Where most traffic tickets are written in Dallas

Wondering where most traffic ticket are written in Dallas? The below heatmap is from a dataset that includes Dallas (city) tickets 2004-2012 and Dallas County tickets 2006-2012. (Beginning and end years are partial.)

I am assembling this dataset for my in-progress doctorate. (I am a doctoral candidate.)

Heat map of traffic tickets written in Dallas

A couple of notes to help interpretation:

  • This is for all officer-written traffic tickets: speeding, red light running, paperwork violations, equipment violations, etc.
  • Does not include:
    • Tickets unrelated to traffic, like disturbing the peace or drug possession.
    • Parking tickets.
    • A modest % of tickets that I could not geocode due to no address, bad address data, or limitations of my geocoder.
    • Portions of Dallas outside Dallas County.
    • Tickets written by other jursdictions.
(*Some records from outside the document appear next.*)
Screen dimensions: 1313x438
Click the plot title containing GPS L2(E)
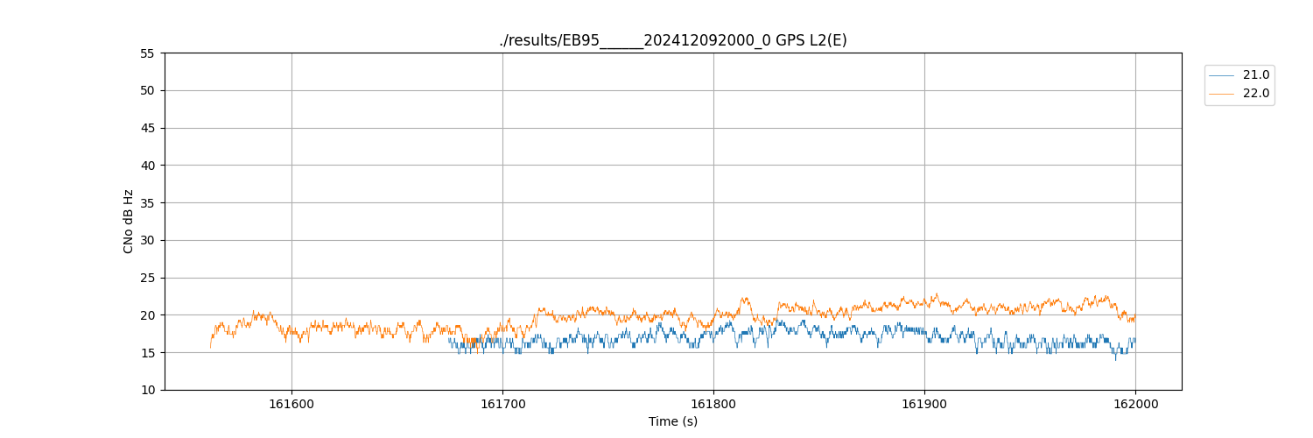672,40

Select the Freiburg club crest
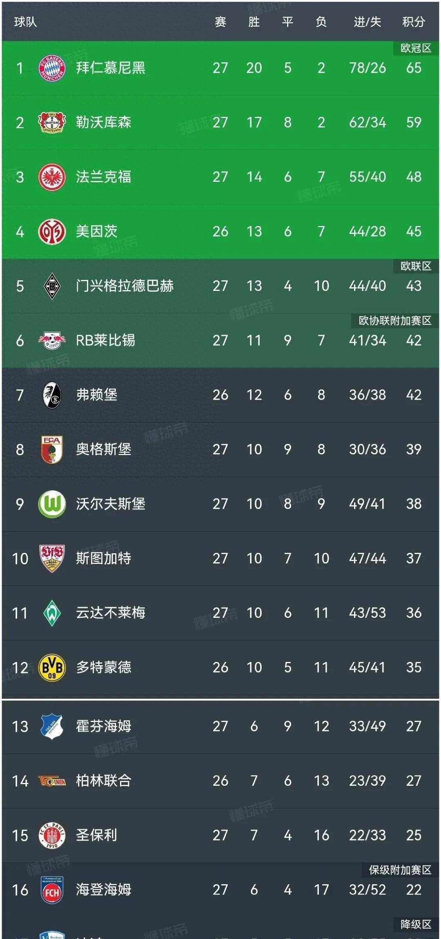pos(52,395)
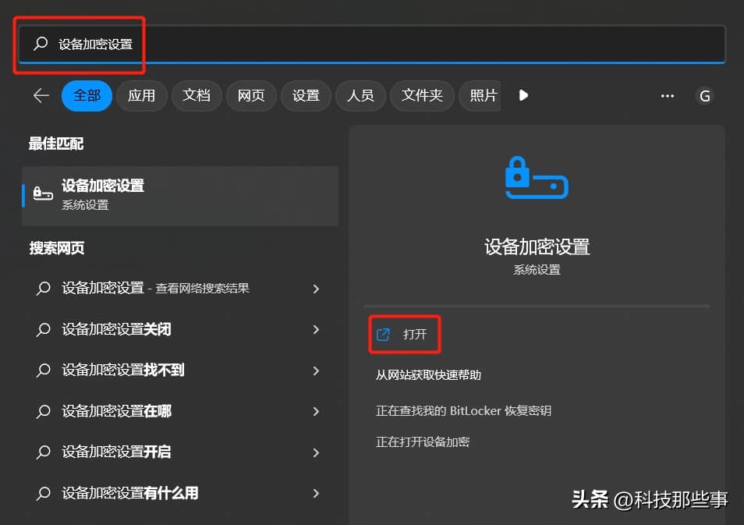The image size is (744, 525).
Task: Switch to the 文件夹 filter tab
Action: [422, 95]
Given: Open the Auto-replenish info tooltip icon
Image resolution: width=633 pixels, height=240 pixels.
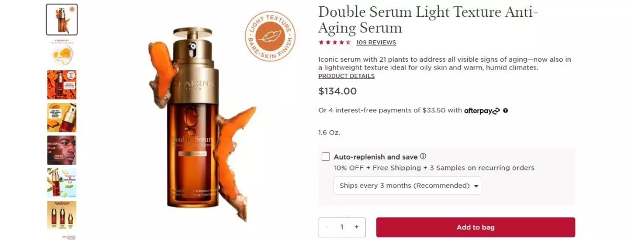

I left out Texas Department of Public Safety because they have hardly any activity in Dallas County except for NTTA freeways. Dallas heavily patrols the NTTA-owned Mountain Creek Lake Bridge, however!
    • Tickets sent directly to county courts instead of municipal or JP courts, like DUI.
    • Automated ticketing machines like Dallas’s red light cameras.
  • This may modestly understate Dallas County sheriff and constable tickets because I have about 2 more years of Dallas city tickets in here.

I find it surprising that the most significant traffic enforcement activities are generally not along major roadways, but rather are in areas of town commonly perceived as dangerous.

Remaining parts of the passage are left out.